Just use absolute path /style.css instead of relative path style.css.
Explanation:
You are using app.use(express.static("public")); which will make the route app.get("/blogs/:id", function(req, res){...}); when triggered it tries to render style.css in your html link tag because it meets the route path as /blogs/style.css since your public folder is in the same level with blogs, so by putting / in front of style.css makes it an absolute path, so execution will start the path from the seed, and not continue down from blogs.
Another solution is to just handle triggering the route blogs/style.css by actually creating a route for it as follows:
app.get('/campgrounds/app.css', function(req, res) {
break;
});
Make sure to put it before the route app.get("/blogs/:id", function(req, res){...}); to be executed first, if triggered.
I hope this helps.
Regarding the CastError, I don't know what is going on in the underlying ejs code that causes it to try to run a Mongo query with the css filename, but this post explains how to fix your syntax (read the answer's comments about using a relative path for the css name):
NodeJS error when rendering page:Cast to ObjectId failed for value "styles.css" at path "_id"
I think that will get rid of the error in your endpoint.
For the headline question about crashing the server and the observation that:
When I access the route using the browser, it loads forever
is because the endpoint does not ever issue a response to the client when you get an error.

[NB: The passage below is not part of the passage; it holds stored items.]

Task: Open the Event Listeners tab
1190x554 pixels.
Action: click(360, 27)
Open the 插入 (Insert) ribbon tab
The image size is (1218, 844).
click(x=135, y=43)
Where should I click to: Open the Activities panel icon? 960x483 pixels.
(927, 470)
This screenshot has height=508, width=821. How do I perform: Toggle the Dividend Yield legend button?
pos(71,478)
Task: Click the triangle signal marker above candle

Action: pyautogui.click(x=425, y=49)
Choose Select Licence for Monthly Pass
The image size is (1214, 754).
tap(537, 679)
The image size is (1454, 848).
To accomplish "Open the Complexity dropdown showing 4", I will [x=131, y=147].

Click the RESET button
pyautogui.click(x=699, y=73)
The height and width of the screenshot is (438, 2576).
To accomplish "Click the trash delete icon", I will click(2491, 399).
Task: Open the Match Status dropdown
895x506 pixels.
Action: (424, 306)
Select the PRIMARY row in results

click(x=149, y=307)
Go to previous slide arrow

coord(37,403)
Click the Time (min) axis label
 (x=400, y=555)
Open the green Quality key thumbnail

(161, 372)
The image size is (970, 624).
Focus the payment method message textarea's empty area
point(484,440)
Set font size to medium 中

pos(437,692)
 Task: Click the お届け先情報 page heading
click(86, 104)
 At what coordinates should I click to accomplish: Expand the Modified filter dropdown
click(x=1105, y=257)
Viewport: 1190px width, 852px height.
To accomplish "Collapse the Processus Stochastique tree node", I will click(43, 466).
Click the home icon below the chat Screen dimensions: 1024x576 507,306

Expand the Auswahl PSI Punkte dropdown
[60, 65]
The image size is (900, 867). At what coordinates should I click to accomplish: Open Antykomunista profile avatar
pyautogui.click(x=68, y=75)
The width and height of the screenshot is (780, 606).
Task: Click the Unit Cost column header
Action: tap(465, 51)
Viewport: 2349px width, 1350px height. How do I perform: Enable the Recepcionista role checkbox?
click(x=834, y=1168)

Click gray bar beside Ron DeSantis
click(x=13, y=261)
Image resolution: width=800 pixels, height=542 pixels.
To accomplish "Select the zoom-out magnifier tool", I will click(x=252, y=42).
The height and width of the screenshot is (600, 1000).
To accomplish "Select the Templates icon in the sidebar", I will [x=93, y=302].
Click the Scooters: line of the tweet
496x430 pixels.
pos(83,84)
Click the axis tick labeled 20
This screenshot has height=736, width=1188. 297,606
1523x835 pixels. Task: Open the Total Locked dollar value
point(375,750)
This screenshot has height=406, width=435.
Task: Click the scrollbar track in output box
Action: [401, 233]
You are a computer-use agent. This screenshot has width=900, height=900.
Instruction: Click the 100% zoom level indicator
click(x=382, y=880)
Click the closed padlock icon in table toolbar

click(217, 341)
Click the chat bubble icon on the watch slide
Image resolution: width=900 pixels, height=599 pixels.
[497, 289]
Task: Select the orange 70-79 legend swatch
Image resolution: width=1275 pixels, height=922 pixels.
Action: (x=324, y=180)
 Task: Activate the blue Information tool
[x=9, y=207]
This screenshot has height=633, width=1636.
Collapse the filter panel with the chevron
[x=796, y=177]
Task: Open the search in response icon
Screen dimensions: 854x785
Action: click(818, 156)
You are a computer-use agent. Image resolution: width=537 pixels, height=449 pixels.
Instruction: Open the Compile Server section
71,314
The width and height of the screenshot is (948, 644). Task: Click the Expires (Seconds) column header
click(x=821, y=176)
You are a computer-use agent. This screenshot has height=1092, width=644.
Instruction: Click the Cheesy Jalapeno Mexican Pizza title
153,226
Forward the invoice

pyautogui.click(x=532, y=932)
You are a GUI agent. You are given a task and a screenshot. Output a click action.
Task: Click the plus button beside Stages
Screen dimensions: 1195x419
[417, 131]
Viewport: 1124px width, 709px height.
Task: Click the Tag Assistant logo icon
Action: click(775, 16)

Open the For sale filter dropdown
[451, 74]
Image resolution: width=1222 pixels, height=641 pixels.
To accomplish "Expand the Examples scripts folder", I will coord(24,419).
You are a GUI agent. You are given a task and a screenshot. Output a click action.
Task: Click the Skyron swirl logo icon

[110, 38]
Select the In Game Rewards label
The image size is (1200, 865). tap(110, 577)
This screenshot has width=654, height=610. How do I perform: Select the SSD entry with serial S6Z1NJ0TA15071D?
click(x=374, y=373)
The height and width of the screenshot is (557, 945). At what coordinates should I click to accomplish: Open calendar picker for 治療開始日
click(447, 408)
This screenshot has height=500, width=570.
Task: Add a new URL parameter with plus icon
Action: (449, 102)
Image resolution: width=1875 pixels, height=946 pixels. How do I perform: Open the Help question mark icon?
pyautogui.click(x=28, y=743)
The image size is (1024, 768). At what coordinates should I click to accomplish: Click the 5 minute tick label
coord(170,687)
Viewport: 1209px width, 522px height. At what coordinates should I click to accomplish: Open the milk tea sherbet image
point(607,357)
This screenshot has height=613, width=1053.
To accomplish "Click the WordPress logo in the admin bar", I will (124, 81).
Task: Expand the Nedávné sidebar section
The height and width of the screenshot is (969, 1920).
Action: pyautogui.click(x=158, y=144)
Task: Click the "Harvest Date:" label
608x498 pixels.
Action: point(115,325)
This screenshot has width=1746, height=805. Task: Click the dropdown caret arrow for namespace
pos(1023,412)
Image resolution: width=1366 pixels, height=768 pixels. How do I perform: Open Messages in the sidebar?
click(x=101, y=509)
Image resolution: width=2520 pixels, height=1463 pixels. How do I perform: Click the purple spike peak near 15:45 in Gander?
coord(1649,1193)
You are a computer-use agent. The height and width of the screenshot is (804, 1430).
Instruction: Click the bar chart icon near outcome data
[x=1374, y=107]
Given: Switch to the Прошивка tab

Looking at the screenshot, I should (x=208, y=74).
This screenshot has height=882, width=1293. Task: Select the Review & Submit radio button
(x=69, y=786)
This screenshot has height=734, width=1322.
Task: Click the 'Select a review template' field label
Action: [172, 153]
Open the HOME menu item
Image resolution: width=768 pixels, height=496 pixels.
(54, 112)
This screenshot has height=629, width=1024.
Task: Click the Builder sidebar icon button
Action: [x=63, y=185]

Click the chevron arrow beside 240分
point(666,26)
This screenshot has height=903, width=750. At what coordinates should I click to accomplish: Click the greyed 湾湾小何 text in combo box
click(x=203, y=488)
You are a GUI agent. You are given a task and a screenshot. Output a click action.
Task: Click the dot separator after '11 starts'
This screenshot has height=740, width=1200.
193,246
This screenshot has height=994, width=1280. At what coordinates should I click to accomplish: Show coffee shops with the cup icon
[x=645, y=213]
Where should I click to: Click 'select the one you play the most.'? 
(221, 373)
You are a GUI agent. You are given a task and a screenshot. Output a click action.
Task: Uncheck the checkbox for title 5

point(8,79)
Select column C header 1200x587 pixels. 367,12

All endpoints need to respond to the client in some way. In your case, the documented1 recommendation is to call the Express middleware function next:
blog.findById(req.params.id, function(err, blog){
if(err){
console.log(err);
next(err);
} else{
The next function will return an error result to the client browser. You need to use next because the .find function of your Mongoose model is asynchronous and Expresses next function is designed to deal with this correctly.
A separate detail, from what you posted, your Express server is most likely not crashing. It is logging the console message with an error just like you asked then continuing on waiting for new requests (logging an error to the console is perfectly ok!). If it crashed, you would likely get a 500 error page in the browser and the node process would terminate. I mention this in hopes to help future debugging. I think if you had searched on the client issue of the endpoint not returning, you would likely have found an existing answer about endpoints that never return to the client (this is a common issue to run into when getting started). I hope that helps!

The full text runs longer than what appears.